**Given exercise 1:** Copy out the rows exactly as they appear, beginning with the line that contains "Point to the company" and continuing through the line that contains "(1278, 1807). point(643,714)", with both of those lines included.

[Start of Excerpt]

Posts Tagged ‘funding’

LNCD funding available: Technology for Education

Posted on January 31st, 2012 by Paul Stainthorp

From today’s internal communications email to University of Lincoln staff:

Small grants and student bursaries are available to [University of Lincoln] staff and students to support research, teaching and learning initiatives that explore, develop or critique the use of technology for education.

LNCD is a progressive group that includes educational developers, technologists, teachers, researchers and students, and was set up to support the objectives of Student as Producer through the research and development of technology for education.

Small grants and student bursaries are available from LNCD to support work that relates to the use of technology for education. For more details, see the LNCD funding page. The next deadline is February 28th.

Tick tock we don’t stop. Introducing CLOCK, a new JISC-funded resource discovery project at the universities of Lincoln and Cambridge

Posted on December 10th, 2011 by Paul Stainthorp

Cambridge CLOCKThe title says it all, really. The University of Lincoln, working in consortium with Cambridge University Library and Owen Stephens Consulting, has been awarded £49,877 by JISC to investigate ways of driving innovation in libraries’ interactions with Open Bibliographic Data, through a project we’re calling CLOCK (Cambridge-Lincoln Open Catalogue Knowledgebase).

CLOCK is a continuation of and elaboration upon the work of two recent JISC Discovery projects—Jerome at the University of Lincoln and COMET at the University of Cambridge—via a programme of development work shared between the two institutions, and with library consultant Owen Stephens. JISC were impressed enough with the work of both projects, and sufficiently interested in the potential for collaboration, that they encouraged our joint bid for follow-up funding.

Between now and the end of July, 2012, the CLOCK project will provide us with a framework to:

…[1] exploit through real-world applications the significant amount of data released openly by Cambridge University Library; [2] apply the Jerome database architecture, iterative development methodology, and API framework to a bibliographic dataset an order of magnitude greater than the University of Lincoln’s; and [3] to build and enable a new set of tools and demonstrator services which will enable the future development of public Open Bib Data web applications of practical utility to libraries and end-users.

You can read the full bid document, here.

I’m very much looking forward to working with Ed Chamberlain, Systems Librarian in the University Library at the University of Cambridge, along with Owen Stephens, veteran of a number of campaigns to open up access to library data, and Chris Leach (Systems Librarian) and Ian Snowley (University Librarian) from the University of Lincoln. Thanks are due to all of them for their help in writing the successful bid; to the Research & Enterprise Development office at Lincoln for their invaluable assistance in putting together the project budget; and to the LNCD group at the University of Lincoln for providing the kind of supportive development platform that makes these kind of projects possible.

[End of Excerpt]

**Given exercise 2:** According to the funding posts, what kinds of people make up the LNCD group?

[Start of Dataset]

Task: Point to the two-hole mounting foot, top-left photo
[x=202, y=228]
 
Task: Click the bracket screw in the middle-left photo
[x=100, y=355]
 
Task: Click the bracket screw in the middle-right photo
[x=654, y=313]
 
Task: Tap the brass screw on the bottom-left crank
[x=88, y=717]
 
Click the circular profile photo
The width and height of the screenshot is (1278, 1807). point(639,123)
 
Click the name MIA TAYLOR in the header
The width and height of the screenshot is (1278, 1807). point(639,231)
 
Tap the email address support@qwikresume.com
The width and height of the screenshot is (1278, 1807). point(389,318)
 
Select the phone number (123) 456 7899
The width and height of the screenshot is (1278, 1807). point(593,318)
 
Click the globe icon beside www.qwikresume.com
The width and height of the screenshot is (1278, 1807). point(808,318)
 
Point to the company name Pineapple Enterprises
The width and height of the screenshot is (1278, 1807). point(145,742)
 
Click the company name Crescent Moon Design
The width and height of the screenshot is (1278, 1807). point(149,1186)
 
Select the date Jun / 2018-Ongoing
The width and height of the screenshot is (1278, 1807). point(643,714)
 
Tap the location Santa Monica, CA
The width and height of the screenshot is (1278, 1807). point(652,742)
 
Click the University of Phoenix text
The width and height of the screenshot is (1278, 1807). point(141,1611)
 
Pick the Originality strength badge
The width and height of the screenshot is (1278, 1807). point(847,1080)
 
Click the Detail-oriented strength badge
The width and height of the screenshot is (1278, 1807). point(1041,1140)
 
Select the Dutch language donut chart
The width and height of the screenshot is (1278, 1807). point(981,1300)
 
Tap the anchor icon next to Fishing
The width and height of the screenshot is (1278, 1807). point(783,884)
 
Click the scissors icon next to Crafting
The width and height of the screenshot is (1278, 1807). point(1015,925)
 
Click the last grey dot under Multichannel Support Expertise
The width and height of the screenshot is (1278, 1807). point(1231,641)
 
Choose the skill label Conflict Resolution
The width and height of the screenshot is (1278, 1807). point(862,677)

[End of Dataset]

**Written response 1:**
Point to the company name Pineapple Enterprises
The width and height of the screenshot is (1278, 1807). point(145,742)
 
Click the company name Crescent Moon Design
The width and height of the screenshot is (1278, 1807). point(149,1186)
 
Select the date Jun / 2018-Ongoing
The width and height of the screenshot is (1278, 1807). point(643,714)

**Written response 2:** Educational developers, technologists, teachers, researchers, and students